*Records shown:*
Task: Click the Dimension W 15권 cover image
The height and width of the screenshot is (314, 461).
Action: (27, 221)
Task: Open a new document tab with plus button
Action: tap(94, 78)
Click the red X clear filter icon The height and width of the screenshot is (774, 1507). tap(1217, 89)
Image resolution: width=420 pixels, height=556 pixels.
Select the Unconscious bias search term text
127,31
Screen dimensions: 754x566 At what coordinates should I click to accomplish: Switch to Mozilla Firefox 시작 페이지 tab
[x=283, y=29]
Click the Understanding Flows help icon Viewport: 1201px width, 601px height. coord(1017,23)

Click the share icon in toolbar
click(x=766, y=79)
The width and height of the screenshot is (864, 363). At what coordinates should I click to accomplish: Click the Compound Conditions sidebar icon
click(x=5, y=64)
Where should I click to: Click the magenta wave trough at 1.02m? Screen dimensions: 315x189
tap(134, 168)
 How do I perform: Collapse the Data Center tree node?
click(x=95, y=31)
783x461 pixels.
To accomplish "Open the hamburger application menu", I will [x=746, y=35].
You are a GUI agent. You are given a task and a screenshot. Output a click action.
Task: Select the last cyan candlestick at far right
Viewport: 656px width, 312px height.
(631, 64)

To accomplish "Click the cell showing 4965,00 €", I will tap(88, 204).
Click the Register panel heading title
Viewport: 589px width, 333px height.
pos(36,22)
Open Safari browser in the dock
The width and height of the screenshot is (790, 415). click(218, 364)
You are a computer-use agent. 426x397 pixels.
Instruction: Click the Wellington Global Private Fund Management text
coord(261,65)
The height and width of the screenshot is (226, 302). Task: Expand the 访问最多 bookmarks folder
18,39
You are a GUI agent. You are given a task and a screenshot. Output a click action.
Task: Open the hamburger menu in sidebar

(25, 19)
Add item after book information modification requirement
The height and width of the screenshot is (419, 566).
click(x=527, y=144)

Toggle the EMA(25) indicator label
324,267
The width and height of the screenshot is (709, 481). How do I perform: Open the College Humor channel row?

*What the task requires:* Starting at the top of the records, copy every line exactly.

*Response box:*
Task: Click the Dimension W 15권 cover image
The height and width of the screenshot is (314, 461).
Action: (27, 221)
Task: Open a new document tab with plus button
Action: tap(94, 78)
Click the red X clear filter icon The height and width of the screenshot is (774, 1507). tap(1217, 89)
Image resolution: width=420 pixels, height=556 pixels.
Select the Unconscious bias search term text
127,31
Screen dimensions: 754x566 At what coordinates should I click to accomplish: Switch to Mozilla Firefox 시작 페이지 tab
[x=283, y=29]
Click the Understanding Flows help icon Viewport: 1201px width, 601px height. coord(1017,23)

Click the share icon in toolbar
click(x=766, y=79)
The width and height of the screenshot is (864, 363). At what coordinates should I click to accomplish: Click the Compound Conditions sidebar icon
click(x=5, y=64)
Where should I click to: Click the magenta wave trough at 1.02m? Screen dimensions: 315x189
tap(134, 168)
 How do I perform: Collapse the Data Center tree node?
click(x=95, y=31)
783x461 pixels.
To accomplish "Open the hamburger application menu", I will [x=746, y=35].
You are a GUI agent. You are given a task and a screenshot. Output a click action.
Task: Select the last cyan candlestick at far right
Viewport: 656px width, 312px height.
(631, 64)

To accomplish "Click the cell showing 4965,00 €", I will tap(88, 204).
Click the Register panel heading title
Viewport: 589px width, 333px height.
pos(36,22)
Open Safari browser in the dock
The width and height of the screenshot is (790, 415). click(218, 364)
You are a computer-use agent. 426x397 pixels.
Instruction: Click the Wellington Global Private Fund Management text
coord(261,65)
The height and width of the screenshot is (226, 302). Task: Expand the 访问最多 bookmarks folder
18,39
You are a GUI agent. You are given a task and a screenshot. Output a click action.
Task: Open the hamburger menu in sidebar

(25, 19)
Add item after book information modification requirement
The height and width of the screenshot is (419, 566).
click(x=527, y=144)

Toggle the EMA(25) indicator label
324,267
The width and height of the screenshot is (709, 481). How do I perform: Open the College Humor channel row?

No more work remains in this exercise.